Les journées encore chaudes mouillent les fronts, les vignes récalcitrantes tordent les dos, les raisins maculent les mains d'un rouge lie de vin et les conversations allant grand train le matin s'estompent vers midi et ne reprendront qu'autour du repas où toutes les audaces sont à nouveau permises. Les soirs éthérés de flacons, saouls de soleil, remplis d'amitié comme autant de combattants nous tombons sous les assauts de la fatigue pour rejoindre épuisés nos pénates afin de recharger car demain est un nouveau jour, une nouvelle aventure. Le vin aide à dormir, le vin aide à rêver., le vin aide à créer.
C'est le temps du présent. Septembre majeur où l'on ne pense même plus au futur, ou l'on ne pense pas à hier. On vit au présent, on fait du vin, c'est notre vocation, notre unique ambition et pour nous y aider septembre arrête le temps et emporte avec lui les tracas usuels.

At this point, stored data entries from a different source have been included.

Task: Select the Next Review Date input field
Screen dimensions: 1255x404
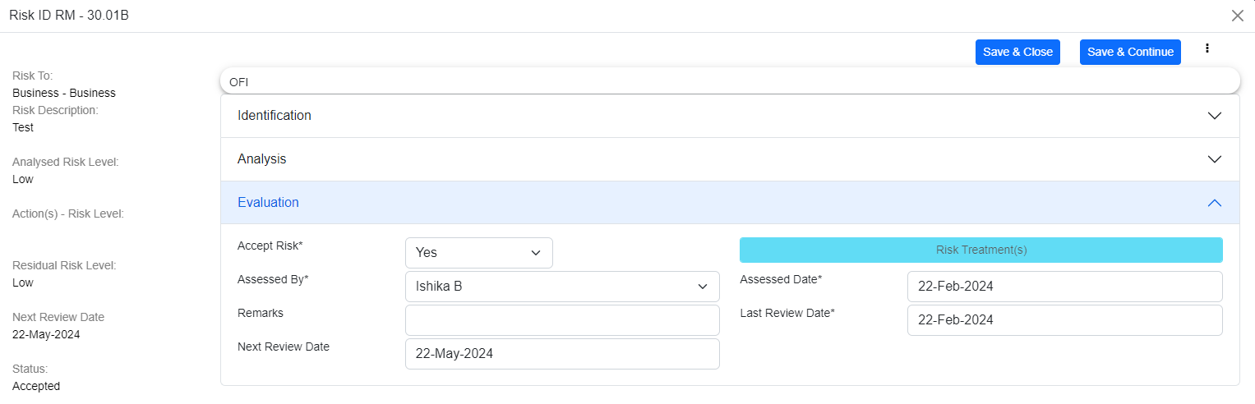Action: pyautogui.click(x=562, y=354)
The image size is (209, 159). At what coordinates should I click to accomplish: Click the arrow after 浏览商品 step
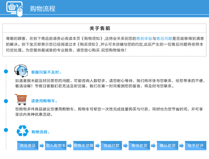click(x=42, y=146)
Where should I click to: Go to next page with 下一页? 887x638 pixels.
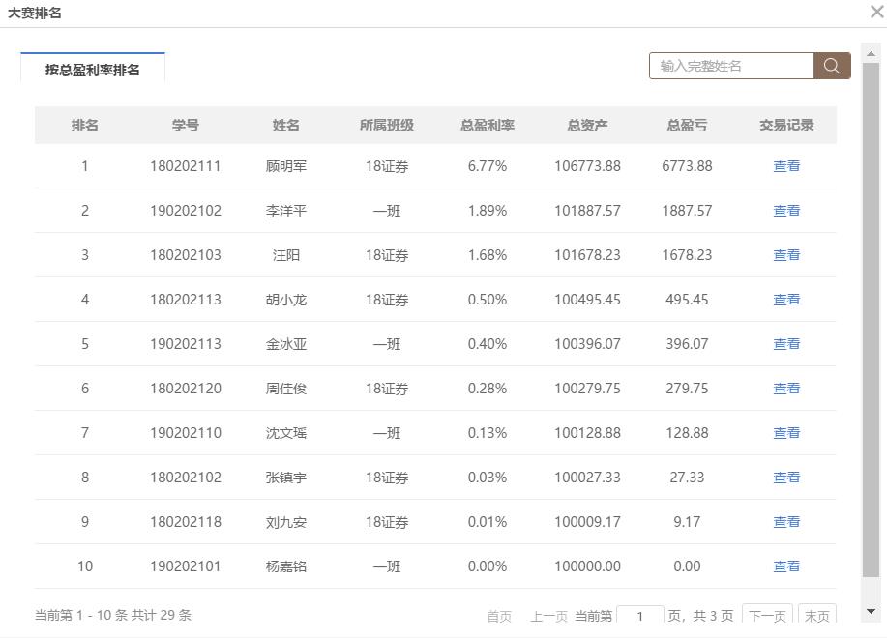click(766, 616)
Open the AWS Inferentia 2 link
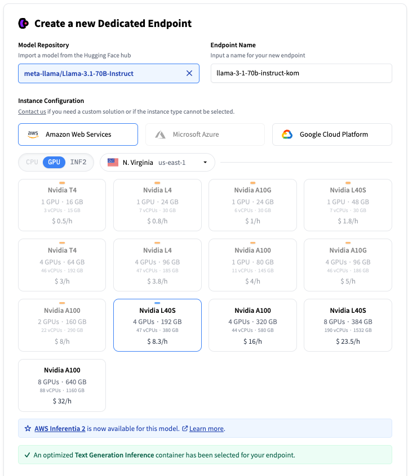This screenshot has height=476, width=408. [x=60, y=429]
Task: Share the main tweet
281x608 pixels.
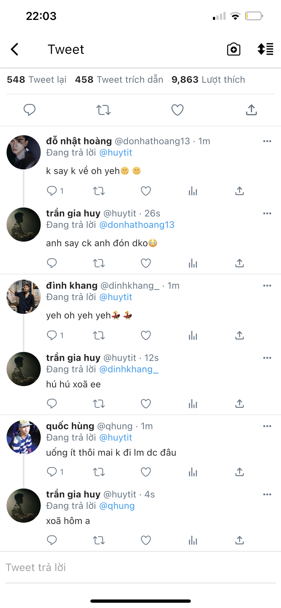Action: (251, 110)
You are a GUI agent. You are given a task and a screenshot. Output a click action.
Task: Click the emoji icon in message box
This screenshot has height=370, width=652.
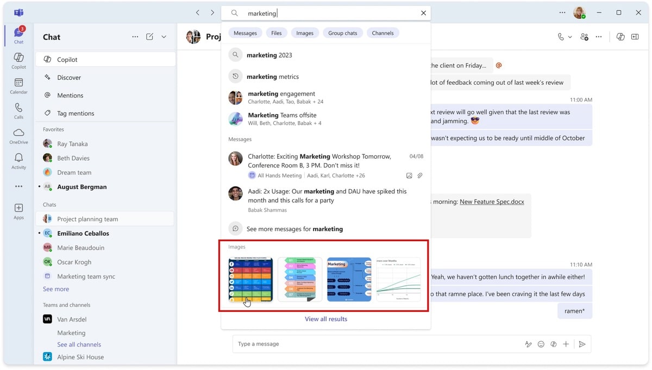[x=541, y=344]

La soulenque repas traditionnel de fin de vendanges sonnera le glas d'un mois lumineux , de moments hors du temps faits d'humains, de raisins, d'ambitions mesurées, de jus devenant vins, d'éclats de rire, de cernes, de questionnements , de renoncements et d'étonnements.
Le mystère naît dans les cuves sous le regard protecteur du vigneron, du guide, du berger.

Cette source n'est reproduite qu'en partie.